Validate Binary Search Tree - LeetCode 98 Solution in python

Validate Binary Search Tree medium

Problem Statement

Given the root of a binary tree, determine if it is a valid binary search tree (BST).

A valid BST is defined as follows:

The left subtree of a node contains only nodes with keys less than the node's key.
The right subtree of a node contains only nodes with keys greater than the node's key.
Both the left and right subtrees must also be binary search trees.

Example 1

Input: root = [2,1,3] Output: true

Example 2

Input: root = [5,1,4,null,null,3,6] Output: false Explanation: The root node's value is 5 but its right child's value is 4.

Steps

Recursive Approach: We'll use a recursive helper function to traverse the tree.
In-order Traversal Logic: A BST, when traversed in-order (left, root, right), will produce a sorted sequence. We'll leverage this property.
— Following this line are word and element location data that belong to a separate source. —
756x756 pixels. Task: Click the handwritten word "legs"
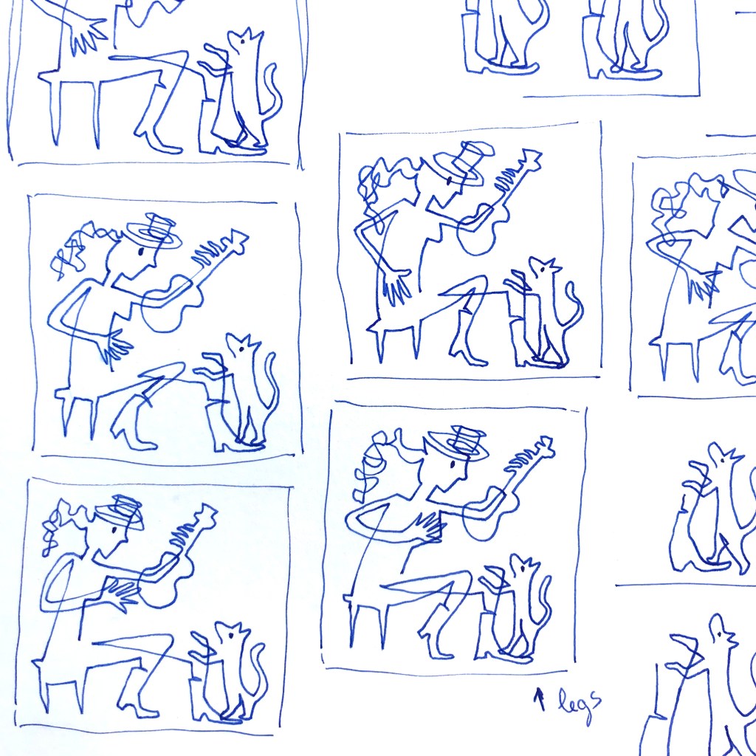580,704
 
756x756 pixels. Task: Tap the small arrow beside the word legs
540,698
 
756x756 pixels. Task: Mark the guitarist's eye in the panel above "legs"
453,464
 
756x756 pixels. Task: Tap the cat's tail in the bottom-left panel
258,675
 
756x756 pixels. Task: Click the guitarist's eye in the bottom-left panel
114,530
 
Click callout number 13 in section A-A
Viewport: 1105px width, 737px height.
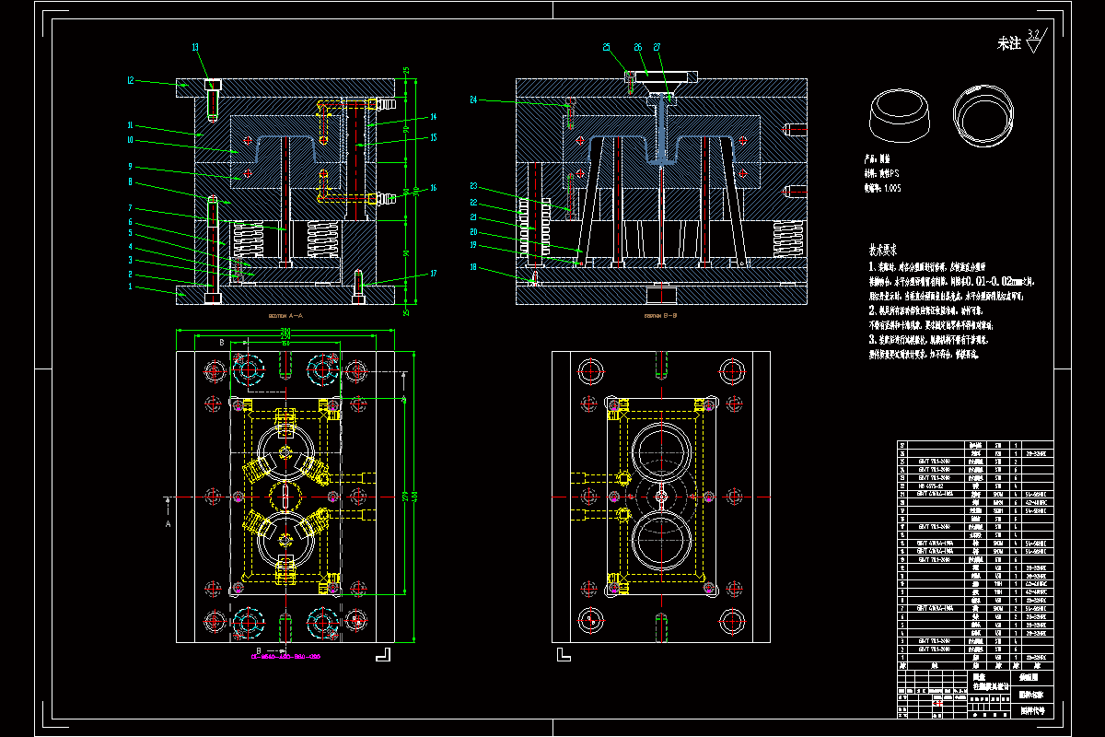click(195, 47)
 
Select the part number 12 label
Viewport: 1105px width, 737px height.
click(131, 81)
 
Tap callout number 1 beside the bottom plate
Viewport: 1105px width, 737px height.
click(131, 287)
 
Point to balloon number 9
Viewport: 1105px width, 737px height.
click(131, 167)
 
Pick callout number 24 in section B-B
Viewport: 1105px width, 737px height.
click(473, 99)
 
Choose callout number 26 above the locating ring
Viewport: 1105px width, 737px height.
click(637, 47)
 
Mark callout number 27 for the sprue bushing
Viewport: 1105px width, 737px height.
click(657, 47)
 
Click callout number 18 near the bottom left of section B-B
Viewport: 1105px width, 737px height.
click(473, 267)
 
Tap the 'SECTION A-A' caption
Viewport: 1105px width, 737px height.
click(285, 315)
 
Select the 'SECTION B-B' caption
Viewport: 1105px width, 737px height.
click(661, 315)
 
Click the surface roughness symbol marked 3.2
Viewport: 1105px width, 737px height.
click(1032, 40)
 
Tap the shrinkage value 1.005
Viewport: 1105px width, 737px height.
click(891, 188)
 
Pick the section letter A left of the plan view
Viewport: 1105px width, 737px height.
click(168, 522)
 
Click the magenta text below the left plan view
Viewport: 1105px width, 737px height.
click(285, 657)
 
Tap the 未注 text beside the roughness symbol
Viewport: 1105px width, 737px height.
click(1009, 43)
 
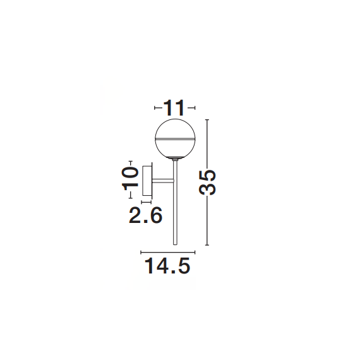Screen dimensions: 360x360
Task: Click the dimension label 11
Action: [x=174, y=107]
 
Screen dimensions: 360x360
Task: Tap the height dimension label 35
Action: [x=207, y=183]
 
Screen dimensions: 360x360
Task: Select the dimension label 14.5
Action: [x=167, y=266]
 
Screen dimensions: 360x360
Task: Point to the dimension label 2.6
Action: [x=145, y=215]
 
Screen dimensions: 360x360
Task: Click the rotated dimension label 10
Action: [x=130, y=178]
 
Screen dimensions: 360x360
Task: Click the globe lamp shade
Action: [x=175, y=139]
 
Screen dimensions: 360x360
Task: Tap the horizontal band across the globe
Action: [x=175, y=139]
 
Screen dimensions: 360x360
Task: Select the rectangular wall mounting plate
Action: [x=147, y=181]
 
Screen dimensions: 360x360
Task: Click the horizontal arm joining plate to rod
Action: [x=163, y=181]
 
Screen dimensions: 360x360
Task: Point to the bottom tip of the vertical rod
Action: [x=175, y=245]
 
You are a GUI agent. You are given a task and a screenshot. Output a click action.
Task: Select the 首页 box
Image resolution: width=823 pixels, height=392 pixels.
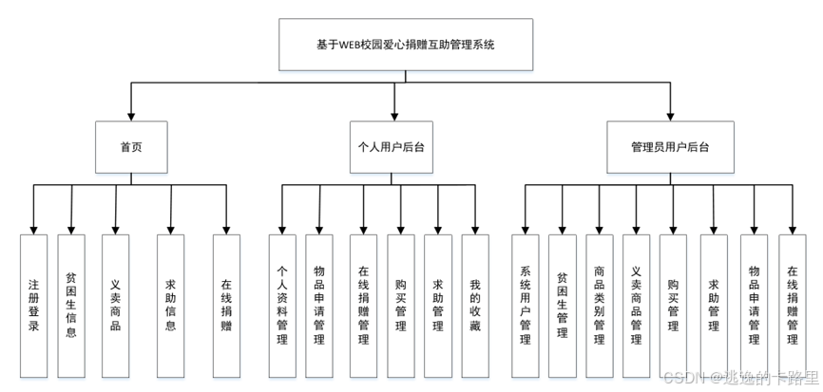[131, 147]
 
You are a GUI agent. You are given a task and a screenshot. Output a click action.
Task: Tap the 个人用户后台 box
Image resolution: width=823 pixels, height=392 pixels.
[392, 147]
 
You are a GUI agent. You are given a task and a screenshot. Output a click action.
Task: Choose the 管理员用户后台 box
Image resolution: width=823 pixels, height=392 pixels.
[670, 147]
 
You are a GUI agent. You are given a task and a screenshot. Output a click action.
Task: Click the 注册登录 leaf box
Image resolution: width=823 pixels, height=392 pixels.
[33, 303]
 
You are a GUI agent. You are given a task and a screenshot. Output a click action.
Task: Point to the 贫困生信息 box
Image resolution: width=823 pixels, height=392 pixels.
[72, 303]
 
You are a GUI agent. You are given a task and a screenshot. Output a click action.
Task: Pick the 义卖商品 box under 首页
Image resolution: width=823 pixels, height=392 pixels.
[115, 303]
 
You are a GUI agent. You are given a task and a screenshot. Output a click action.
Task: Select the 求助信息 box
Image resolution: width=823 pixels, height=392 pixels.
[170, 303]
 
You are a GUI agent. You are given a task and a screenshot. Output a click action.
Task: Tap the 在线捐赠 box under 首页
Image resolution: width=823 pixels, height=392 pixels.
[226, 303]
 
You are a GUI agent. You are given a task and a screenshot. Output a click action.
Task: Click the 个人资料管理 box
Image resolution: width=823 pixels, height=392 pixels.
[281, 303]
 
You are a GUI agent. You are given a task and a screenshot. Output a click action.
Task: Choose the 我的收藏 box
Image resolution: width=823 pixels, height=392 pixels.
[475, 303]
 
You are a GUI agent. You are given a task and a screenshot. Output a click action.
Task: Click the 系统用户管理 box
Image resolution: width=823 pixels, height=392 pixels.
[524, 303]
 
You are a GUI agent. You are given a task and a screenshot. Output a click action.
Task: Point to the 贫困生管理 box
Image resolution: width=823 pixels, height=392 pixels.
[562, 303]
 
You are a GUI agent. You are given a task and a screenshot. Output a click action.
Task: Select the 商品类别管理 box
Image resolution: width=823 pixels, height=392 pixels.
[599, 303]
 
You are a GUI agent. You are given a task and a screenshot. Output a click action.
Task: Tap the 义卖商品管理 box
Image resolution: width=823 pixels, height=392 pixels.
[637, 303]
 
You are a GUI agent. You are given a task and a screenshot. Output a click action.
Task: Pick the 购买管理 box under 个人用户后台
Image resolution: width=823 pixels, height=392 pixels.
[400, 303]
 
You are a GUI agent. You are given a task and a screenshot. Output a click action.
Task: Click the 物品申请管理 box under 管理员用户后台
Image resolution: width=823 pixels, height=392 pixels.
[754, 303]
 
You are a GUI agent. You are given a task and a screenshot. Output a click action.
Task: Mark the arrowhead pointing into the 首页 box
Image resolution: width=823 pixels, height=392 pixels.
[131, 116]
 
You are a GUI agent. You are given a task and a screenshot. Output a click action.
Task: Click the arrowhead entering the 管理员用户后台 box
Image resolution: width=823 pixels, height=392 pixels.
[670, 116]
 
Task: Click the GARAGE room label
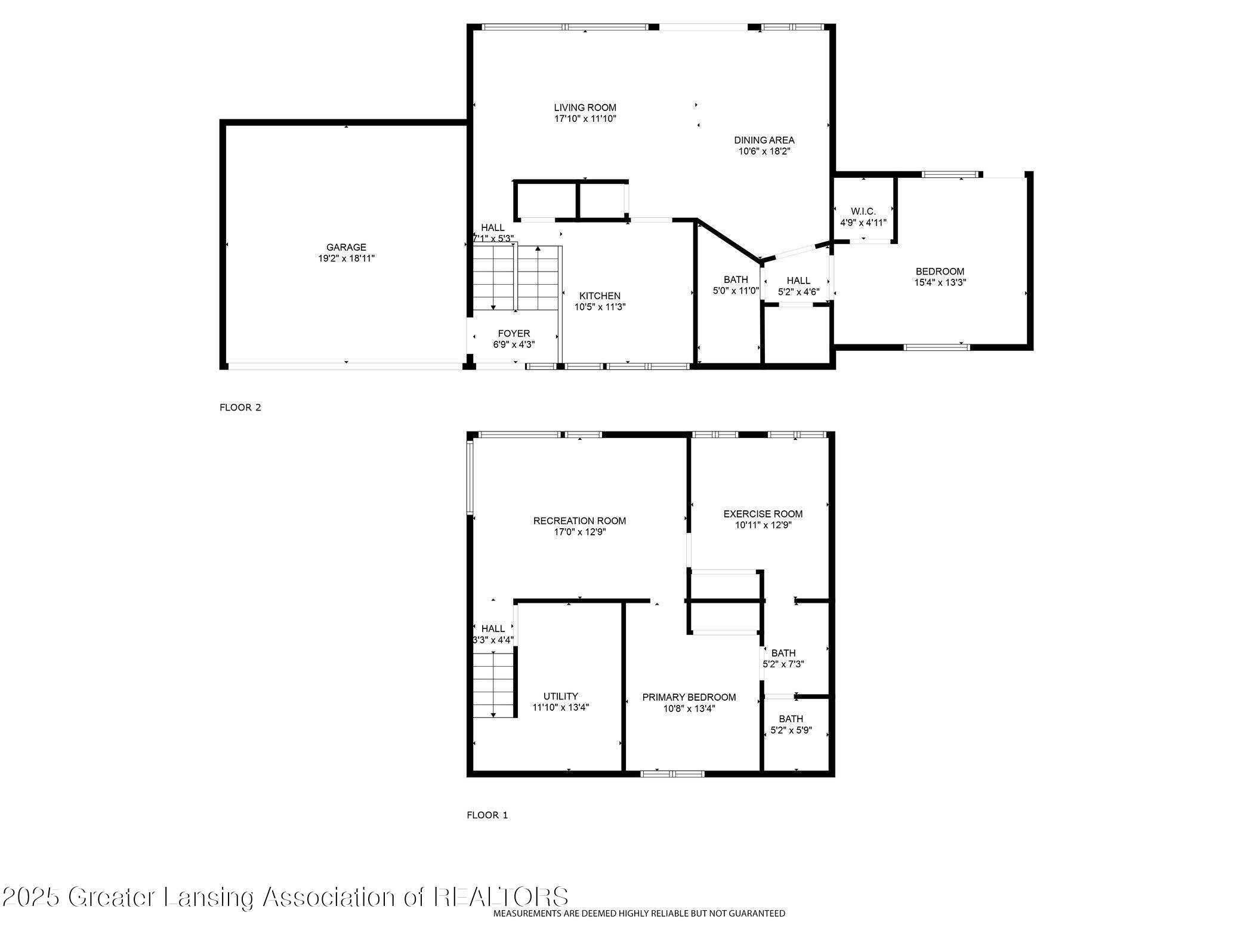click(x=346, y=247)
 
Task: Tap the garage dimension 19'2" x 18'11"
click(x=346, y=258)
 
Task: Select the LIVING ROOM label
click(x=585, y=107)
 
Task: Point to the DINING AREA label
click(x=764, y=140)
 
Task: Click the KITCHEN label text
click(x=600, y=296)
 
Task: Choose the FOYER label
click(x=514, y=333)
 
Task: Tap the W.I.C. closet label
click(x=863, y=211)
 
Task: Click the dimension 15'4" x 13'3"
click(x=940, y=283)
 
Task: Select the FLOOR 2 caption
click(x=240, y=408)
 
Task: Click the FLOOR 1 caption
click(x=487, y=815)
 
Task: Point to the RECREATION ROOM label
click(x=579, y=521)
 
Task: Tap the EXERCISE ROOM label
click(x=763, y=514)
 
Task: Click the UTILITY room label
click(x=560, y=696)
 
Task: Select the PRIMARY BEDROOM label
click(x=689, y=697)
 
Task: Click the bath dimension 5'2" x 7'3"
click(x=783, y=664)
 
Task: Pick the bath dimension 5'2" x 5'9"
click(x=787, y=730)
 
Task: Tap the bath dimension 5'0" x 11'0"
click(x=736, y=291)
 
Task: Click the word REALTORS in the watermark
click(x=501, y=897)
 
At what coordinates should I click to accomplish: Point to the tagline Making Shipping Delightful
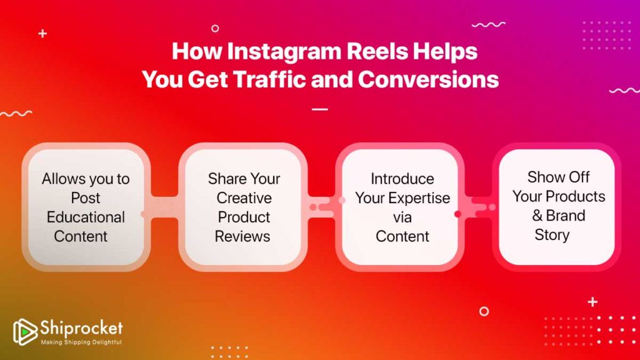pos(81,342)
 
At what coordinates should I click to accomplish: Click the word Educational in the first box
pos(86,217)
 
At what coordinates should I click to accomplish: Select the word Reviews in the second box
pos(242,236)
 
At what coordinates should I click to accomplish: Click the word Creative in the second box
pos(244,198)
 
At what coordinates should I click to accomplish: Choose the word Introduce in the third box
pos(402,179)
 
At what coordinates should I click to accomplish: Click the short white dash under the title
pos(320,109)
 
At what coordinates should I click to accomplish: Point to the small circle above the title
pos(215,28)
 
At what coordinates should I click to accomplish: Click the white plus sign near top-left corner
pos(42,33)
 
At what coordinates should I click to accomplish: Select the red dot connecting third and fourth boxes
pos(458,214)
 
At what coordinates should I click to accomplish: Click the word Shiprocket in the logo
pos(82,328)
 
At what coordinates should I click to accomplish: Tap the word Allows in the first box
pos(62,179)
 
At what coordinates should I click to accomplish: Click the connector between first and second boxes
pos(161,206)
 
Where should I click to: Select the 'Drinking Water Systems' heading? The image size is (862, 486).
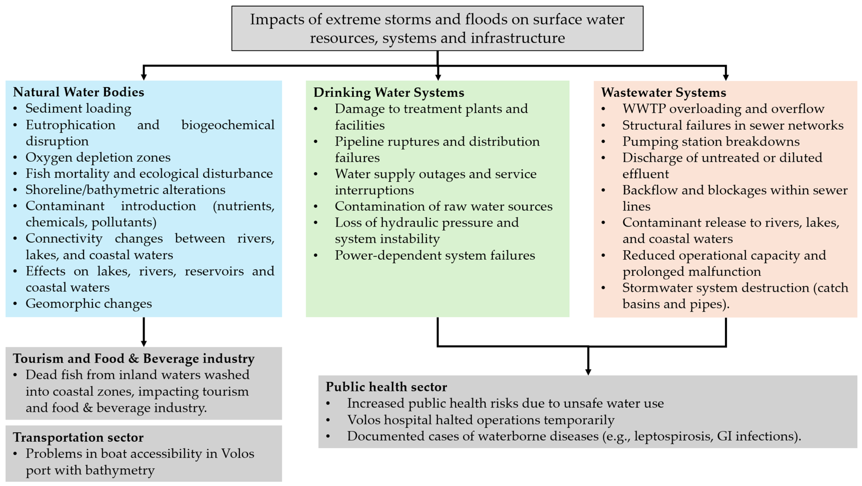click(x=389, y=92)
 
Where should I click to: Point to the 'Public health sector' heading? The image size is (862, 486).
click(x=386, y=387)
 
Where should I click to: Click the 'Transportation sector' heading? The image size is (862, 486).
click(x=78, y=437)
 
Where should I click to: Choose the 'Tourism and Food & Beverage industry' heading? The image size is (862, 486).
click(x=134, y=359)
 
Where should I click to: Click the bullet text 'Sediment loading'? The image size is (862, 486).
click(x=78, y=108)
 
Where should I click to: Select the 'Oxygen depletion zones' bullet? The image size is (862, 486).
click(x=98, y=157)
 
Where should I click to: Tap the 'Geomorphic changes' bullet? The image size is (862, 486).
click(x=89, y=304)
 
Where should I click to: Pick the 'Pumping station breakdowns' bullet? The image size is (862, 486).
click(x=711, y=141)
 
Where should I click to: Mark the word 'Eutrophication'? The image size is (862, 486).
click(x=70, y=125)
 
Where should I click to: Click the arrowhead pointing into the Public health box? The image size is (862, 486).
click(x=588, y=372)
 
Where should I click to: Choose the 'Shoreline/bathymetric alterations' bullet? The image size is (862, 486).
click(x=125, y=190)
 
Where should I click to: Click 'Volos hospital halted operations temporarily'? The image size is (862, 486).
click(x=481, y=420)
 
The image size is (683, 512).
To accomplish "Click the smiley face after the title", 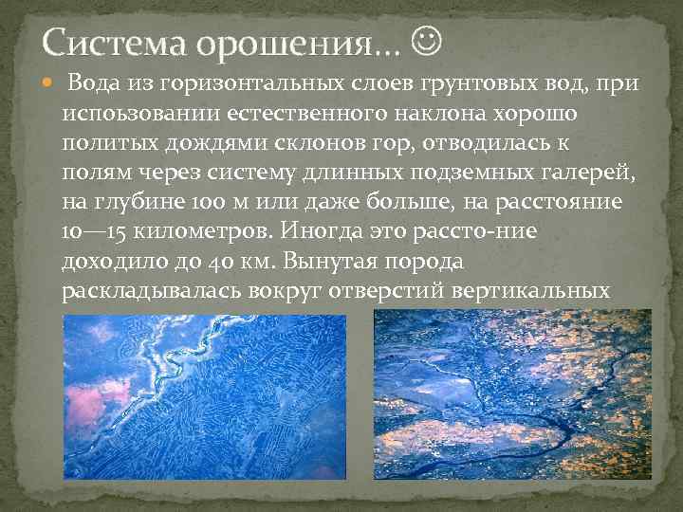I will pyautogui.click(x=428, y=41).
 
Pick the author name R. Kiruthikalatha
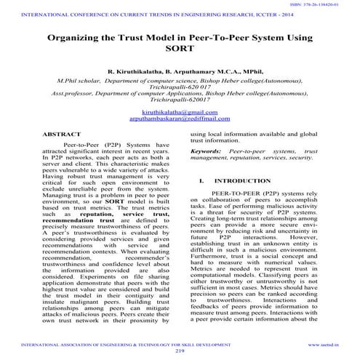pos(137,73)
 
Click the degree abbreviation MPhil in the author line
pos(239,73)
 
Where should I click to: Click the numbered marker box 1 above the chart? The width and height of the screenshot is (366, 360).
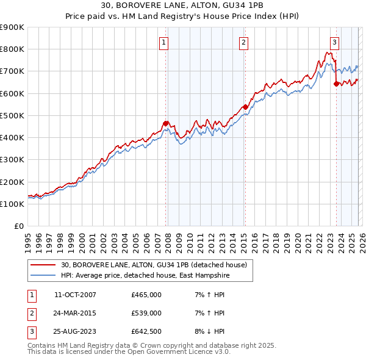pos(165,42)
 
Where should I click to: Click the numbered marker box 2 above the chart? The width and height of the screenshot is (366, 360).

We'll maintain a variable to track the previous node's value during in-order traversal.
Base Case: If the current node is null, we're done with that branch.
Recursive Steps:
- Recursively check the left subtree.
- If the left subtree is invalid, return false.
- Check if the current node's value is greater than the previous node's value (maintaining sorted order). If not, return false.
- Update the previous node's value.
- Recursively check the right subtree.
- If the right subtree is invalid, return false.
Return true: If all checks pass, the tree is a valid BST.

Explanation

The key insight is that an in-order traversal of a BST yields a sorted sequence. Our recursive helper function simulates this traversal, keeping track of the previously visited node. If at any point the current node's value is not greater than the previous node's value, the sorted property is violated, and the tree is not a BST.

Code

class TreeNode {
    val: number;
    left: TreeNode | null;
    right: TreeNode | null;
    constructor(val?: number, left?: TreeNode | null, right?: TreeNode | null) {
        this.val = val === undefined ? 0 : val;
        this.left = left === undefined ? null : left;
        this.right = right === undefined ? null : right;
    }
}

function isValidBST(root: TreeNode | null): boolean {
    let prev: number | null = null;

    function isValidBSTHelper(node: TreeNode | null): boolean {
        if (node === null) {
            return true;
        }

        if (!isValidBSTHelper(node.left)) {
            return false;
        }

        if (prev !== null && node.val <= prev) {
            return false;
        }

        prev = node.val;

        if (!isValidBSTHelper(node.right)) {
            return false;
        }

        return true;
    }

    return isValidBSTHelper(root);
}


// Example usage:
const root1 = new TreeNode(2, new TreeNode(1), new TreeNode(3));
console.log(isValidBST(root1)); // true

const root2 = new TreeNode(5, new TreeNode(1), new TreeNode(4, new TreeNode(3), new TreeNode(6)));
console.log(isValidBST(root2)); // false

const root3 = new TreeNode(1, null, new TreeNode(2, null, new TreeNode(3)));
console.log(isValidBST(root3)); //false

Complexity

Time Complexity: O(N), where N is the number of nodes in the tree. We visit each node once during the in-order traversal.
Space Complexity: O(H), where H is the height of the tree. This is due to the recursive call stack. In the worst case (a skewed tree), H could be N, but in a balanced tree, H would be log₂N.